Q2. Wes Smith, CFA, works for Advisors, Inc. In order to remain in compliance with Standard V(A), Diligence and Reasonable Basis, Smith may recommend a security in which of the following situations? A) Smith reads a favorable review of the security in a widely read periodical. B) For either of the reasons listed here. C) Advisors' research department recommends a stock.
Q3. A financial analyst and CFA Institute member sends a preliminary research report on a company to his supervisor. The supervisor approves the report, but then the analyst receives news that causes him to revise downward the earnings estimate of the company. The analyst resubmits the report to the supervisor with the new earnings estimate. The analyst soon finds out that the supervisor plans to release the first version of the report with the first earnings estimate without a reasonable and adequate basis. In response to this the analyst must: A) both insist that a follow up report be issued and take up the issue with regulatory authorities. B) only insist that the first report be followed up by a revision. C) insist that the supervisor change the earnings forecast or remove his (the analyst's) name from the report.

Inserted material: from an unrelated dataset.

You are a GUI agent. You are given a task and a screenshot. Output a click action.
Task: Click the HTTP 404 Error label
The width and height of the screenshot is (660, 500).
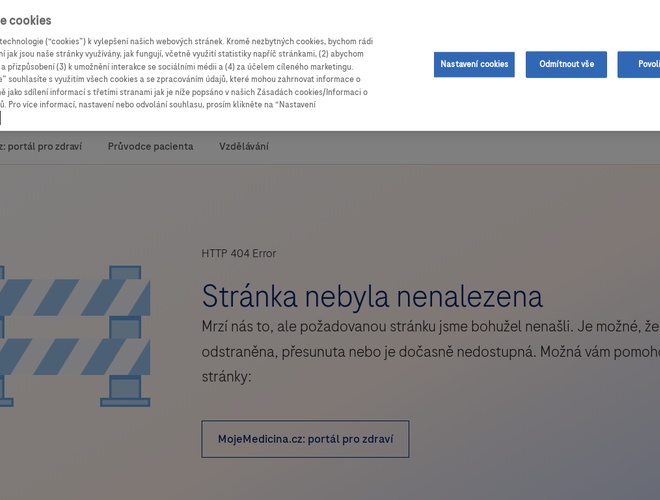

Q4. Susan Plumb is the supervisor of her firm’s research department. Her firm has been seeking the mandate to underwrite Wings Industries’ proposed secondary stock offering. Without mentioning that the firm is seeking the mandate, she asks Jack Dawson to analyze Wings common stock and prepare a research report. After reasonable effort, Dawson produces a favorable report on Wings stock. Plumb then adds a footnote describing the underwriting relationship with Wings and disseminates the report to the firm’s clients. According to CFA Institute Standards of Professional Conduct, these actions are: A) a violation of Standard V(A), Diligence and Reasonable Basis. B) a violation of Standard VI(A), Disclosure of Conflicts. C) not a violation of any Standard.